Josh Brown: 2014 Teacher of Excellence Award Winner

Josh Brown has served as Assistant Professor of German at the University of Wisconsin-Eau Claire since 2011.

Assistant professor Josh Brown teaches a German 202 class at UW-Eau Claire. Enlarge image Assistant professor Josh Brown teaches a German 202 class at UW-Eau Claire. (© UWEC) Since coming to UWEC, Dr. Brown has impressed students, colleagues and administrators with his dynamic and impassioned teaching.

His student evaluations have been superlative. Peer reviewers visiting Brown's classes judge his teaching performance as "excellent," "thoroughly planned" and "well executed.”

Since 2011, the enrollment of German majors and minors (currently at 98) has increased by 30 percent. Brown “has been an integral part of this rebirth in the language,” says Carter Smith, Chair of the Department of Languages.

Brown’s ability to inspire engagement with German language and culture has not been limited to his language classes, however. Through his Amish in America course, he brings his extensive scholarship on Pennsylvania Dutch to new audiences, cultivating more than just academic interest.

Over 90 percent of the students in Brown’s highly popular course on Amish history and culture come from the College of Nursing, “since they recognize the importance of better cultural understanding in dealing with the Amish when they visit area hospitals and clinics,” Dr. Smith points out.

Pennsylvanian Dutch language and culture are what first attracted Brown to studying, and later teaching German.

“I was captivated by language at a very early age,” he says. “My grandmother and her sister would sit at our kitchen table and speak Pennsylvania Dutch, which to me was their secret language. I wanted to learn it and be part of their conversations.”

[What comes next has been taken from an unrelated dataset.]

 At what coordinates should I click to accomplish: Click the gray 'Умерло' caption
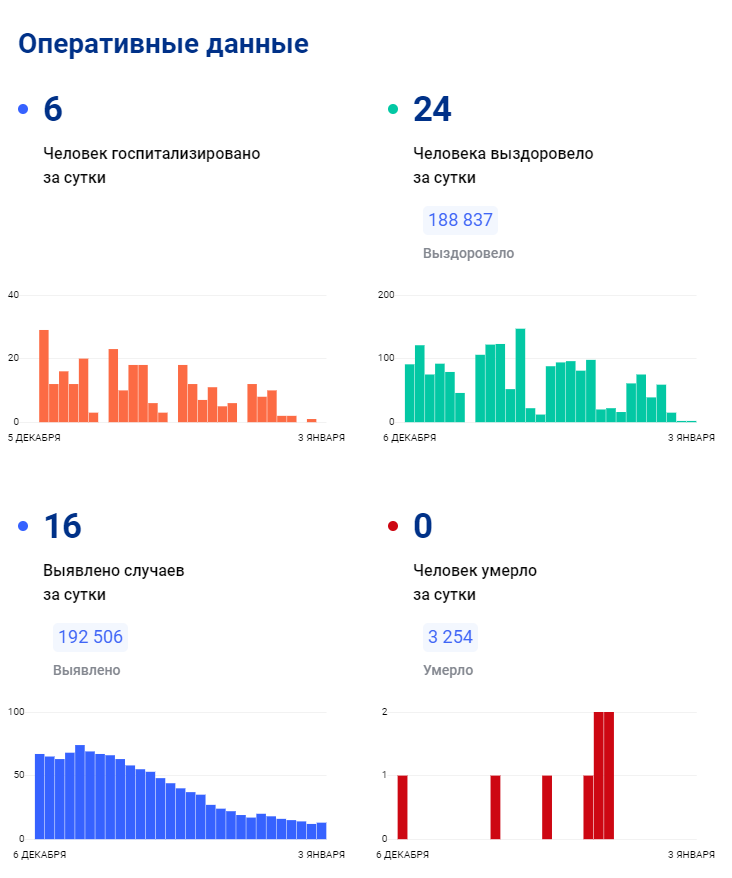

In his courses on German Anabaptist communities in the U.S., and his German language courses at UWEC, Brown consistently points to the relevance of cultural and linguistic learning in the modern working world.

“I draw concrete connections not only between the student’s passions, but also with their job prospects,” he says. “I show them that employers want workers with excellent communication skills.”

Brown’s own communication skills have enabled him to boost the stature of German language education at UWEC and in the broader community.

A traveling exhibit of the White Rose Resistance Movement from the German Historical Institute in Washington, DC, which Brown brought to the university, attracted over 300 students and teachers from middle and high schools in the Eau Claire and Twin Cities areas to come to the campus. Students learned about an important chapter in German history while discussing social justice and student involvement. Wisconsin high school teachers took part in a four-hour workshop on the topic.

In his teaching, scholarship, and advising, Brown always aims to break down the boundaries between the classroom and the “real world”. Achieving this constitutes his greatest success.

“My greatest accomplishment as a teacher of German is hearing from students experience their first time abroad. I love getting a quick note from a student, or an email, in which they make the connection between learning in my classroom and learning in immersion,” he says.

“I like to see my classes make a difference in their lives and allow them to experience something more global. It makes my classroom seem boundless.”